What you are asked to do. Return, exactly as written, the line containing "Instruction: Start video" and every line after it to the end of the records below, with no pictures.

+++ Provided records +++

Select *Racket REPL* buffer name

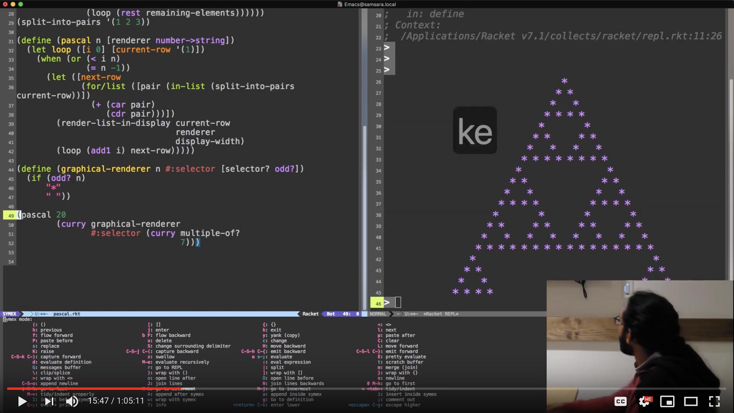click(441, 314)
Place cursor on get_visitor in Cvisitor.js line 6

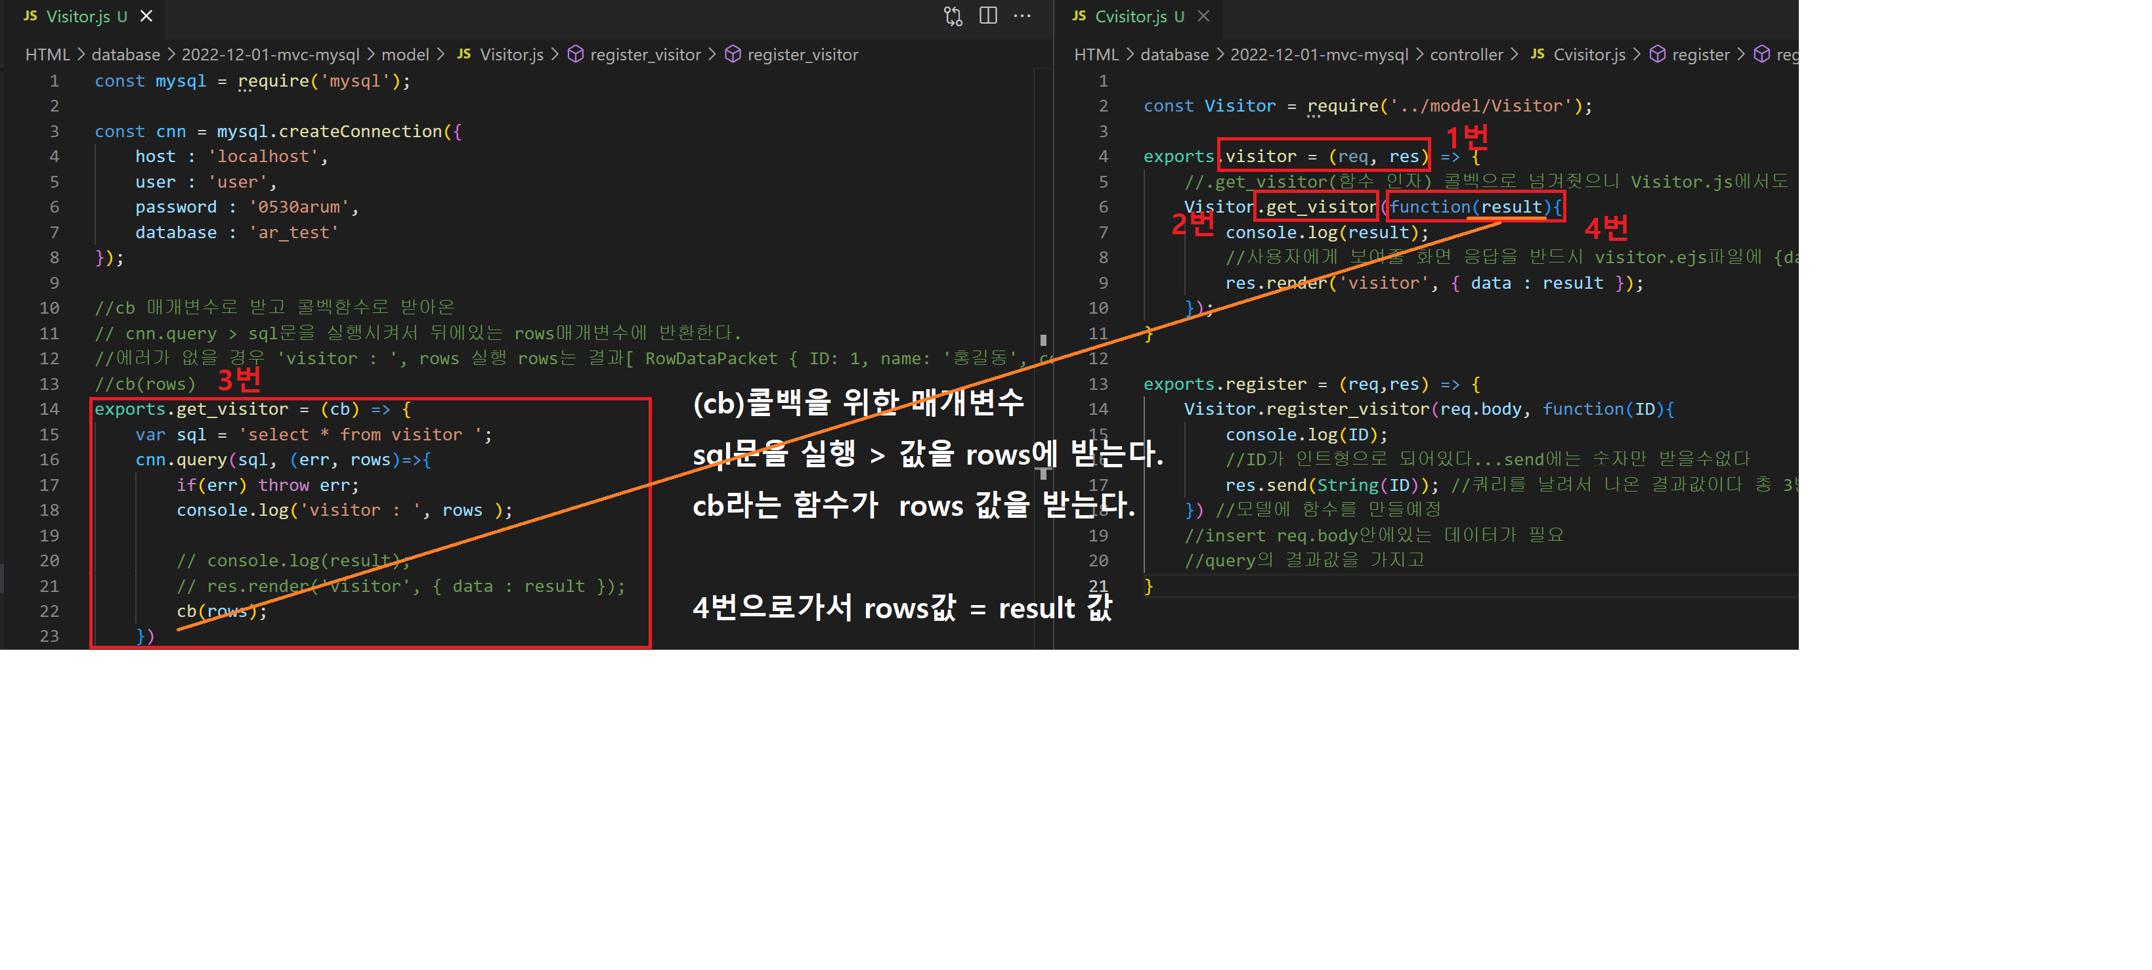pos(1320,207)
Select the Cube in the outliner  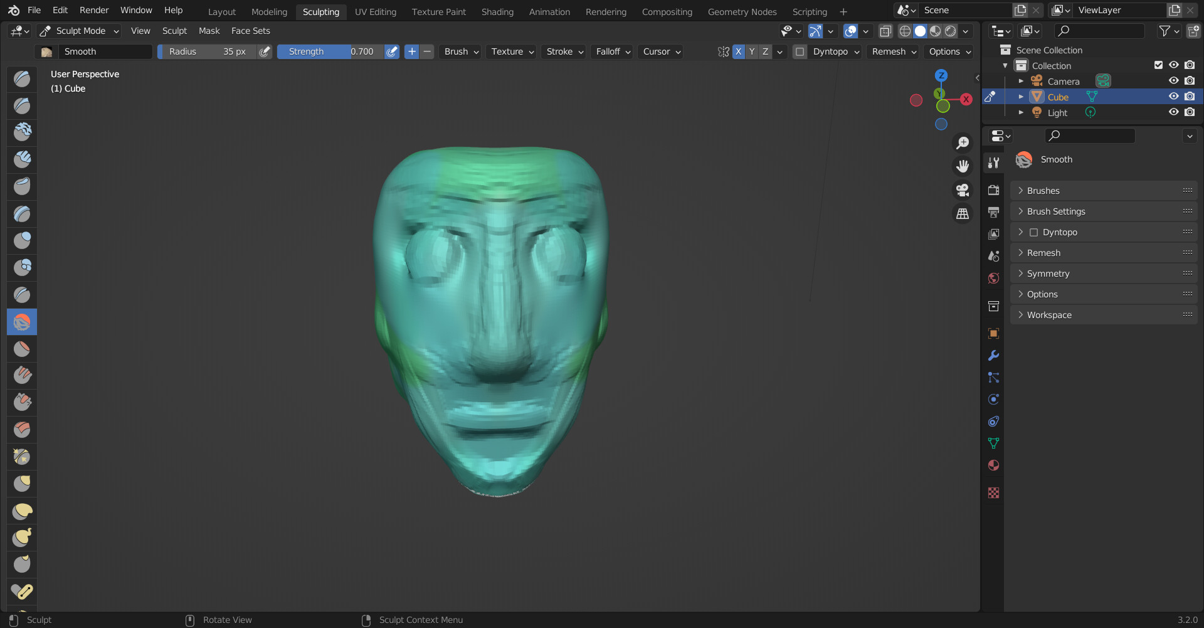1058,97
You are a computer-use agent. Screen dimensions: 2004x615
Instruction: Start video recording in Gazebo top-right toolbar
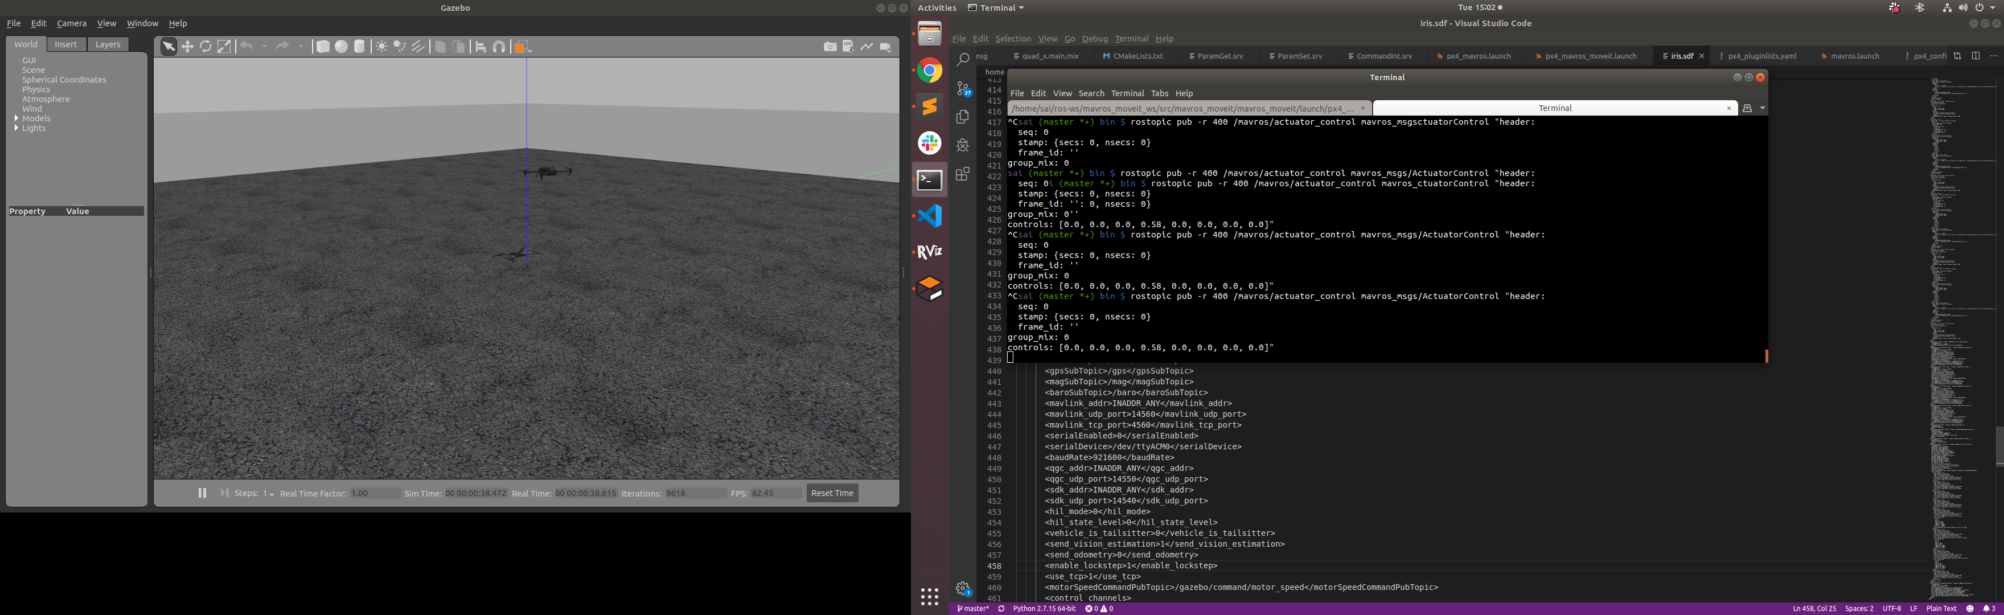[885, 46]
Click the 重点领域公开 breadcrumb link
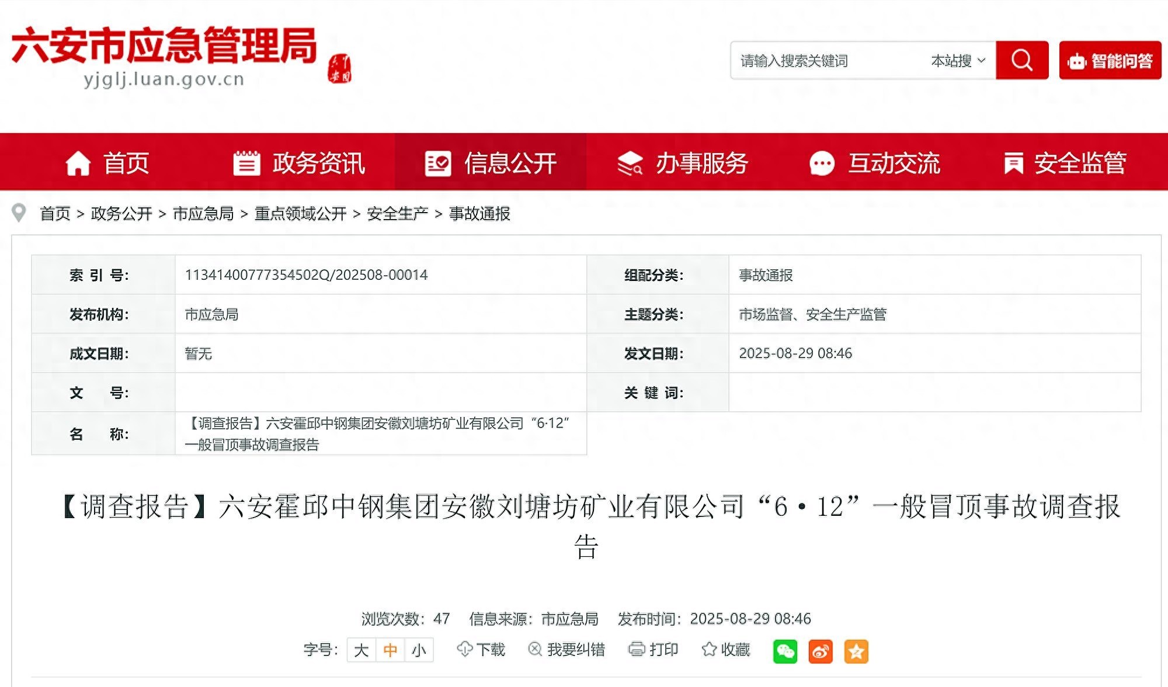Screen dimensions: 1168x687 pos(300,214)
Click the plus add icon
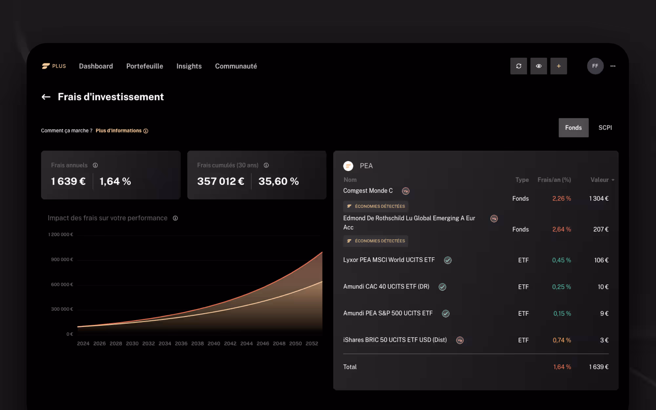 tap(559, 66)
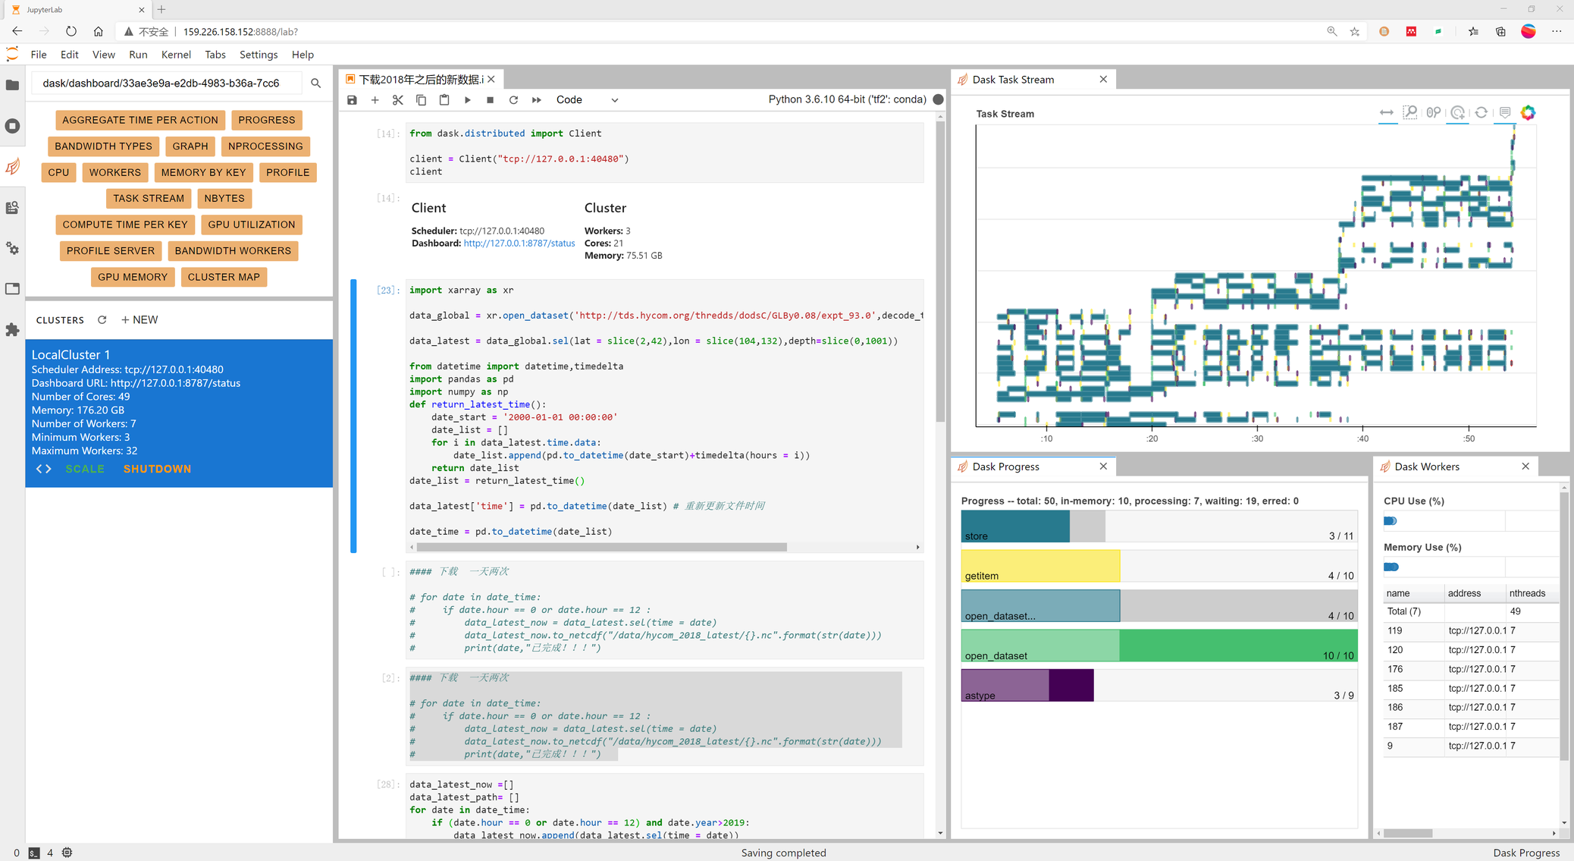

+++

Answer section.
Instruction: Start video recording in Gazebo top-right toolbar
[885, 46]
Click the 重点领域公开 breadcrumb link
Screen dimensions: 1168x687 pos(300,214)
Click the plus add icon
 tap(559, 66)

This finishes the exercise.